Monday, August 8, 2011

Butch Cassidy and the Sundance Kid (1969) Directed by George Roy Hill


Nick:
The concept of celebrity has been with us a long time. It may take different forms or shapes, some celebrities may be real or imagined. Celebrity goes hand in hand with myth making. Despite constant changes in fashion and thinking, celebrity still obsesses us. In Forbes' recent list of top earning film actors, the list displays that it's your fame/connection with the public that puts bums on seats more than your acting talent. But in many ways, it has always been like this. Hollywood has always worked on this type of demand quota. It's amazing that in 2011 we still buy into this shallow process. Butch Cassidy and the Sundance Kid then, is a star vehicle from the old days. If they had cast the movie today (or remake it, though an improbable sequel is being made!), it would be Leonardo DiCaprio teaming up with the slightly older Johnny Depp, the love interest being supplied by Anne Hathaway (if she's not too tall for those guys!)

But then, similarities would cease. Butch Cassidy and the Sundance Kid was made in the climate of New Hollywood, so even in a commercial fair like this (despite being a Western), some risk taking has happened. The hazy, hippy photography of Conrad Hall, the wit and counter culture nodding of William Goldman's script (a Ménage à trois is heavily suggested throughout). Lets not forget the greatest thing about Butch Cassidy and the Sundance Kid, the Burt Bacharach soundtrack. Bacharach's soundtrack adds a depth and pathos to certain sections of the film that is often lacking. But what Butch Cassidy and the Sundance Kid lacks in grit and substance, it makes up for in chemistry. The superstar variety.

This brings us back to celebrity. The reason we entertain a picture like Butch Cassidy and the Sundance Kid in the first place is the pairing of Paul Newman and Robert Redford. The chemistry and play between the two 'sexy' superstars (this was a fledgling pairing of superstars for Hollywood) is so easy on the eye, so effortless, so witty yet honest, it's pure entertainment. It saves this endeavor and makes you want to return again and again to the film (as I have done over the years). Actually, in many ways I love this film, even though I'm also secretly repulsed by it. Far greater than the very contrite and contrived pairing of Newman and Redford in The StingButch Cassidy and the Sundance Kid is some kind of classic. Yet the picture itself has a moralistic view towards robbery and outlaws, that ultimately, the picture is against its own heroes. This is a republican Western in many ways. One that lulls you in. It fooled its left-leaning stars of the day too.

Astrid:
As you may have guessed already, Paul Newman and Robert Redford are eye-candy for me. That's why I suggested we revisit this film. I like their suits and hats. 1969 was still a good year for suits and hats. Then there's the silly and quite unnecessary scene with Newman and Katherine Ross on a bicycle together, which was the other reason I wanted to see the film again. Somehow the innocent and ridiculous morning ride (accompanied by Bacharach's jolly song) had become very meaningful in my memory. On a second look the scene was so unrelated to the rest of the film that it was hardly the right reason to watch it again.

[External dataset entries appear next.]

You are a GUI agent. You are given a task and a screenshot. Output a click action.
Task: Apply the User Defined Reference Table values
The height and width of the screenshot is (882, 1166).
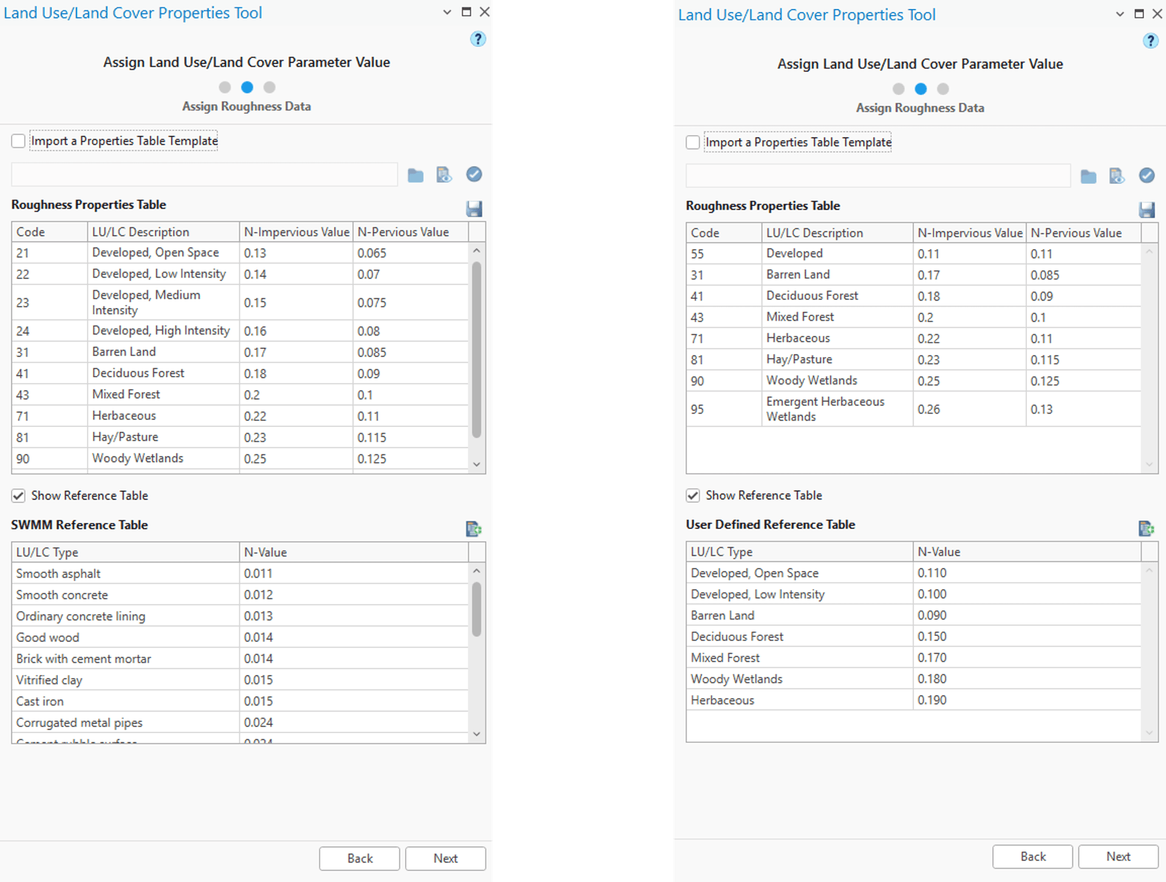tap(1147, 528)
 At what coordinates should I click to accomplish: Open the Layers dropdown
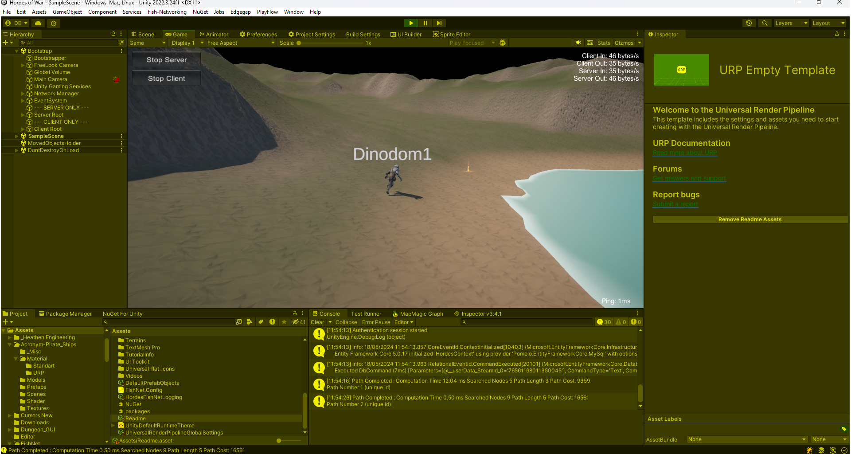click(x=791, y=23)
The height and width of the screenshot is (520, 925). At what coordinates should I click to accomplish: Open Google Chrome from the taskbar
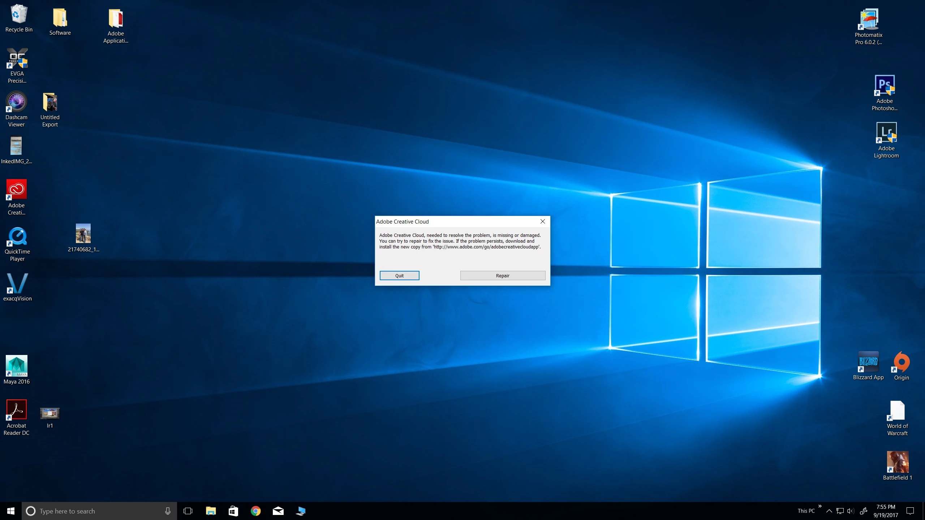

The rest of the film then: Well, there is a lot of horseback riding, getting away from the chasing parties and then running away some more. Oh yes, and robbing trains and banks (in a Hollywood way where everything is too easy and showman-like). Everything takes place in a great scenery and varying degrees of natural light and is filmed with gritty and often unfocused lens, which is refreshing after watching today's super clarity and CGI. The plot is just a bit boring for my hunger for intelligence, psychological complexity, or something else to throw me out of being sure of what's going to happen next.

Sundance Kid (Redford) has a girlfriend (Ross), but the relationship between the girlfriend and Butch Cassidy (Newman) seems almost hotter in the film. There is a feeling all along that she is being shared by both of them – just like the two buddies share everything else... I would have been interested in seeing a bit more than a suggestion to this direction. In fact there is a part in the middle of the film that describes the threesome's travels from the Wild West via New York to Bolivia and from the pretended home camera footage they could have made a whole different movie about the three-way love Butch, Sundance and the woman (whose name was not repeated enough for me to remember it) had. But somehow the director was more interested in gun fighting scenes and endless horse riding. That's where Butch Cassidy and the Sundance Kid lost me.